> Your instructions:
Where in the data below does the word "empty" appear? Copy each line that holds it.

> Provided entries:
.....

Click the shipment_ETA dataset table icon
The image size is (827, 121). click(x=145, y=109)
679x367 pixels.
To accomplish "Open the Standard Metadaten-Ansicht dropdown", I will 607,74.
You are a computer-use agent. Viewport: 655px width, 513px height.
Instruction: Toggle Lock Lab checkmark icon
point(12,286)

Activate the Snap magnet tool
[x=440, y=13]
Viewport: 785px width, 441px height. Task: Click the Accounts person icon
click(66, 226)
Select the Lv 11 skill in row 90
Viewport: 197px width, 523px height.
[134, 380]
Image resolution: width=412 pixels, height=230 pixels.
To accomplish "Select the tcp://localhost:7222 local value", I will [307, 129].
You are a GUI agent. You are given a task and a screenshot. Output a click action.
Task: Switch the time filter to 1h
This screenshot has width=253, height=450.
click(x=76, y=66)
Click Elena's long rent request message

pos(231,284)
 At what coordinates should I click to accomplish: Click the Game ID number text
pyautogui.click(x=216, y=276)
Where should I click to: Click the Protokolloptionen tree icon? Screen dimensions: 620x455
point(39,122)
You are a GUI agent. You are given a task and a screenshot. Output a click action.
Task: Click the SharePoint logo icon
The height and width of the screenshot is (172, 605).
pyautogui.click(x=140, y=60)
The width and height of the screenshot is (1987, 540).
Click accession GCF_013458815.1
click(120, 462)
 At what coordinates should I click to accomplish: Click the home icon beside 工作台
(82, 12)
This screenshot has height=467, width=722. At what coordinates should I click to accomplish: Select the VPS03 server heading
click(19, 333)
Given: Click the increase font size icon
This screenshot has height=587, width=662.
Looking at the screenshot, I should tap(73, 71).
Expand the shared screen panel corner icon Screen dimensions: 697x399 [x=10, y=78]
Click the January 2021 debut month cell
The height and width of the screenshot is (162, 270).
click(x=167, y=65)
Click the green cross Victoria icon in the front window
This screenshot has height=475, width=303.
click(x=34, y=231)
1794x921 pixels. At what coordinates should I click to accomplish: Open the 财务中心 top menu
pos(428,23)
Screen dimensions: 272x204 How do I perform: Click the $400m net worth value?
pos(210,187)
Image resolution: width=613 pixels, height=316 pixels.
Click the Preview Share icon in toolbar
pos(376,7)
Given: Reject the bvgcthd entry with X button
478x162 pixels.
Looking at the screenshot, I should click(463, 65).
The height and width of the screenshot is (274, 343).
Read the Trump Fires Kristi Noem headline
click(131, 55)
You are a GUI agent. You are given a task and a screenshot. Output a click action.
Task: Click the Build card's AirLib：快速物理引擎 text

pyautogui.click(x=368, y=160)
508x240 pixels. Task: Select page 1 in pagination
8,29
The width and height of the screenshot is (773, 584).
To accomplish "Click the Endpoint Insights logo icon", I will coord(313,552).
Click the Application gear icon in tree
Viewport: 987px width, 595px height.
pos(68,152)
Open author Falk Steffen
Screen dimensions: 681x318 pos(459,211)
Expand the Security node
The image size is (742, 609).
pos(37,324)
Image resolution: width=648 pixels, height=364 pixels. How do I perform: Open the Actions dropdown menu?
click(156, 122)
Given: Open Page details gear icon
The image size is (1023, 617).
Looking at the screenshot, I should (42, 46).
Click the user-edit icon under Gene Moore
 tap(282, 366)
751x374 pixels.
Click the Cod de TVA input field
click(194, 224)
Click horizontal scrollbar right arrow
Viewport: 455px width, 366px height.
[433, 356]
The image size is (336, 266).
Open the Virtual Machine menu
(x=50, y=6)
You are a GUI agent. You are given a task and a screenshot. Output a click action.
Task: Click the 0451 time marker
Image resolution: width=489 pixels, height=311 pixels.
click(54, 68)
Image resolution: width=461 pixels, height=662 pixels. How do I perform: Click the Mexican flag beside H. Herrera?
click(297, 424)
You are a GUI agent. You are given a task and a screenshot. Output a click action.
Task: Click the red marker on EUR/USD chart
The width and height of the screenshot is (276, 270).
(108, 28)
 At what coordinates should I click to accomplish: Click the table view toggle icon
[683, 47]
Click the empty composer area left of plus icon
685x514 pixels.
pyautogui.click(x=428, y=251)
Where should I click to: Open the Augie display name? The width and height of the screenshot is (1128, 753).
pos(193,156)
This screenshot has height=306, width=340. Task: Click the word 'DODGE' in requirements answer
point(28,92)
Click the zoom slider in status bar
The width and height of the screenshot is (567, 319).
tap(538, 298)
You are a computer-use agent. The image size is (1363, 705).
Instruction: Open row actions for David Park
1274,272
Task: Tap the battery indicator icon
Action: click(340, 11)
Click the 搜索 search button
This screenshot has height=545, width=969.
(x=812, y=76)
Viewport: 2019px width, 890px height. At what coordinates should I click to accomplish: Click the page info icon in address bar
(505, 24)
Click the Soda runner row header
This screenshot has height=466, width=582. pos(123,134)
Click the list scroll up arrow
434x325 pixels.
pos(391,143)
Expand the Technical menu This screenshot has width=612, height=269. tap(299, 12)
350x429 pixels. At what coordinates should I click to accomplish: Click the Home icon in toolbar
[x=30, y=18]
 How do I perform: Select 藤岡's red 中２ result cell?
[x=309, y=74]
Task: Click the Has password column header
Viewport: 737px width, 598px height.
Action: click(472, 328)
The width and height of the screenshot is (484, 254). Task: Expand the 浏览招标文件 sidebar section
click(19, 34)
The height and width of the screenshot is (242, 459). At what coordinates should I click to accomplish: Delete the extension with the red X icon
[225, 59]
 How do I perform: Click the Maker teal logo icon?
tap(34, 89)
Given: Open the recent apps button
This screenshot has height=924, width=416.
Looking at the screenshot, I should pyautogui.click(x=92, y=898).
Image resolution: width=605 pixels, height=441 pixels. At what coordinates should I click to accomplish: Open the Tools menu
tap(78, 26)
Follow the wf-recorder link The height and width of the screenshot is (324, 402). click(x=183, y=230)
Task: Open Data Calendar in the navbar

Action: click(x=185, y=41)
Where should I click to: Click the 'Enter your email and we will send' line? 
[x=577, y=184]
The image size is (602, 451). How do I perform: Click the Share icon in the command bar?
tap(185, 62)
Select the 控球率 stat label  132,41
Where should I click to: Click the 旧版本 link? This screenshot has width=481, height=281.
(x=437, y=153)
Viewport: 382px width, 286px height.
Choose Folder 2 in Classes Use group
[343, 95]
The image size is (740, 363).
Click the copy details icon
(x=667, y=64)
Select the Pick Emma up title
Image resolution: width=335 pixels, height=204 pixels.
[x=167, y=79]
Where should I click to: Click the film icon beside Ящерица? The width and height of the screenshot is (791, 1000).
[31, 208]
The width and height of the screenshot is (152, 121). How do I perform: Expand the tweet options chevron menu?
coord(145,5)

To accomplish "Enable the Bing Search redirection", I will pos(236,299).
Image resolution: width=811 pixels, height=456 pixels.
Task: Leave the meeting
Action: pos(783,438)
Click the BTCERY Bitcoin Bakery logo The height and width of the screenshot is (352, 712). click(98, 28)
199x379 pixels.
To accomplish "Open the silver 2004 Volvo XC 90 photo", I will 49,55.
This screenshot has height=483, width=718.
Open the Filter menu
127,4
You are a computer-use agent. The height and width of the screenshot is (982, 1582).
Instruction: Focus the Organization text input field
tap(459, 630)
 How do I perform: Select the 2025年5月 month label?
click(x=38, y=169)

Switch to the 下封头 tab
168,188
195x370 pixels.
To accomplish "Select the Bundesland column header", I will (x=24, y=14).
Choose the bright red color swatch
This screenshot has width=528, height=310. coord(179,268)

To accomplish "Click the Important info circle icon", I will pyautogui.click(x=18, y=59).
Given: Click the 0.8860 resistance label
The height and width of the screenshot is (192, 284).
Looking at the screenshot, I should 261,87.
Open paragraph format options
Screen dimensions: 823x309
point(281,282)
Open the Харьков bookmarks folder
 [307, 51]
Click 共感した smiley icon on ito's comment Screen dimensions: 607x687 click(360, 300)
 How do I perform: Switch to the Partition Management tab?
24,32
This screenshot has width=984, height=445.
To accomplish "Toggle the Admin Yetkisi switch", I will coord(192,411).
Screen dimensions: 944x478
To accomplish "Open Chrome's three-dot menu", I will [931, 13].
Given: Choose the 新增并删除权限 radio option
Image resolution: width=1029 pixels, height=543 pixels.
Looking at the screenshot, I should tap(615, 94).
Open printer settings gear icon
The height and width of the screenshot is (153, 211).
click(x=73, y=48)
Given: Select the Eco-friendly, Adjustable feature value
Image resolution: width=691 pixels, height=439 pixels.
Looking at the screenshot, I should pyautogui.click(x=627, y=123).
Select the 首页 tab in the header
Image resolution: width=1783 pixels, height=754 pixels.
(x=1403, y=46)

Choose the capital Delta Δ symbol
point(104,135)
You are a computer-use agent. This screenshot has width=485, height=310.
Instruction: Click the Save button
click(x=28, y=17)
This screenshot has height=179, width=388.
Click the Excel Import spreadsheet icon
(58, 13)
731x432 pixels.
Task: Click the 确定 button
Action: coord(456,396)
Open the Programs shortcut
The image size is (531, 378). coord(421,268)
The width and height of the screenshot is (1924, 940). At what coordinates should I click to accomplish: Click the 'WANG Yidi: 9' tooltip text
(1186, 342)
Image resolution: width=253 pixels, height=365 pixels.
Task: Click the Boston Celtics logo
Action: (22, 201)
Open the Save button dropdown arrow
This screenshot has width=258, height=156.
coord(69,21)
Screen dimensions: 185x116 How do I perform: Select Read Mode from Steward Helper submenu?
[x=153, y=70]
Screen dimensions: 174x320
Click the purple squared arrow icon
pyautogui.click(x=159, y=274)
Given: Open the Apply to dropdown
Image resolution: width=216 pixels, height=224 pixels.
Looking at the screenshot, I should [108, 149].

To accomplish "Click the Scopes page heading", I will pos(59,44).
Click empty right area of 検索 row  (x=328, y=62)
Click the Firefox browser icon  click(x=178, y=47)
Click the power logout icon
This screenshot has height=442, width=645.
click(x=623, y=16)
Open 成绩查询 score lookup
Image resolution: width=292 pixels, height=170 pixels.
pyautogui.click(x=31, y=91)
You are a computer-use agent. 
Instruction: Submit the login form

.....

> Solution to this exercise:
Click the empty composer area left of plus icon
Click empty right area of 検索 row  (x=328, y=62)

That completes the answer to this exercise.